Page 48 of How a Vampire Falls

Fourteen

Claire had threatened to drag him out of his condo if he didn’t join their friend group at the blood bar tonight. Ryker had made a counteroffer: he would enjoy a night out as his reward for cracking the toughest case he’d had this year. Of course, she’d refused.

“Tonight, Maddox. If you don’t show up, we’ll come for you.”

He hated admitting it even to himself, but maybe a break would help him think better when he returned to the documents he’d been scouring for three days and three nights. Leslie’s words about resting for his own sake, seeing that the worlddidn’tend that day weeks ago after he let himself sleep before his work was done… It had all sprouted roots deep inside him, made him rethink his need to push himself beyond his limits. Maybe…maybe he was more than the sum of his accomplishments. Maybe he was a person who was allowed to take a break and see friends.

He got in his car and started driving, and he was almost to the bar when his phone buzzed from his car’s center console.
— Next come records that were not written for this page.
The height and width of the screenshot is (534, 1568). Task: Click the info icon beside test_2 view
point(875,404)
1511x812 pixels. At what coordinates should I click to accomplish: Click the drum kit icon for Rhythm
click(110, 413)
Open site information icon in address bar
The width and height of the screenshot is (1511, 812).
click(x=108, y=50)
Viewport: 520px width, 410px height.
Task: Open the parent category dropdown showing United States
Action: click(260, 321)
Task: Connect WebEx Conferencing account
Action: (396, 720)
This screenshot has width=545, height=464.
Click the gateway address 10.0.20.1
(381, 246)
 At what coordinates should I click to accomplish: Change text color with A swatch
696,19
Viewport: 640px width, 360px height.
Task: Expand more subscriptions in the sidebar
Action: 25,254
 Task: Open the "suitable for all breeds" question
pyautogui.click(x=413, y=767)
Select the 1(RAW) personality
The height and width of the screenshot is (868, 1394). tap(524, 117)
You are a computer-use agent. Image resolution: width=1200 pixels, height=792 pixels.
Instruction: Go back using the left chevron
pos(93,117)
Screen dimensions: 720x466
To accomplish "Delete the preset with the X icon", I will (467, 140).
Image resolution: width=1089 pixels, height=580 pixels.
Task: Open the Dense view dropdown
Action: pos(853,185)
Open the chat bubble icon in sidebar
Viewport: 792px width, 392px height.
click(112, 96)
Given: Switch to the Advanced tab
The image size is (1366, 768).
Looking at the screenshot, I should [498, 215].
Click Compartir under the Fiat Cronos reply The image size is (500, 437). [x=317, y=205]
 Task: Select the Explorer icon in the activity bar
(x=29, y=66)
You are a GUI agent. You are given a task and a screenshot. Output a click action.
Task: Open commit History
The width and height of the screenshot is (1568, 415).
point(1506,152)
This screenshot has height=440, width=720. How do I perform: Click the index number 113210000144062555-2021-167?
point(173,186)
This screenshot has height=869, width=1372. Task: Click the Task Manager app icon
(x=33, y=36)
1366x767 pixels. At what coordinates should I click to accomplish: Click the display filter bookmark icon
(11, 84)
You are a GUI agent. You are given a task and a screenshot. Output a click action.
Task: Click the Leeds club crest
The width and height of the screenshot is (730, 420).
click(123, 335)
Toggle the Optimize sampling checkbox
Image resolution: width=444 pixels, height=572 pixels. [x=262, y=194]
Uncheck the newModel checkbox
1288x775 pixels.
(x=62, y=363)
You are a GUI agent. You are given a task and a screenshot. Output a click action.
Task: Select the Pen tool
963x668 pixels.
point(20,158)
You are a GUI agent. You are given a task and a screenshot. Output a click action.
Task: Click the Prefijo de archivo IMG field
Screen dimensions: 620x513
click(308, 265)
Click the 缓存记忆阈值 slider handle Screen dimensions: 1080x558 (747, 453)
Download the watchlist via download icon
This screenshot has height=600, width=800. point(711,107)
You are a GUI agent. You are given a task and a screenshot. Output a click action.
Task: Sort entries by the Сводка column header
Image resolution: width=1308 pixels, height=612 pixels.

He swiped to accept the call and set it back in its place. He wasalready smiling. Regardless of mental fatigue and mathematical annoyance, he couldn’t take a call from Leslie without smiling.

“Have a good time with Hannah?”

“Ryker.” Unshed tears strained her voice.

“Hey, what’s wrong?”

“We have to talk.”

“Are you okay? Are you safe?”

“I’m safe. I’m not hurt or anything like that. But I’m not okay.”

He turned into a bank parking lot, long since closed for the evening, and shut off his car. He would sit here as long as she needed him. But Leslie had gone quiet.

“What do we need to talk about?”

“Us. We have to talk about us.”

Frozen panic gripped his chest. He didn’t breathe. At all. He kept his voice calm and open, but it took every ounce of will he had. “I’m listening, Leslie.”

“Long distance isn’t going to work. Not long-term.”

He’d worked this puzzle as best he could, but pitching his solution to Leslie after dating barely two months had seemed potentially off-putting, so he’d kept it to himself and continued ironing out the details. But now wasn’t the time to pitch either, not while she was so upset. So instead he only said, “I agree.”

“I knew you would.”

“We can work on a plan.”

“No. We can’t.”

The cold fist squeezing his chest seemed to grow claws. He rested his forehead on the steering wheel. His hands curled tightly at his sides.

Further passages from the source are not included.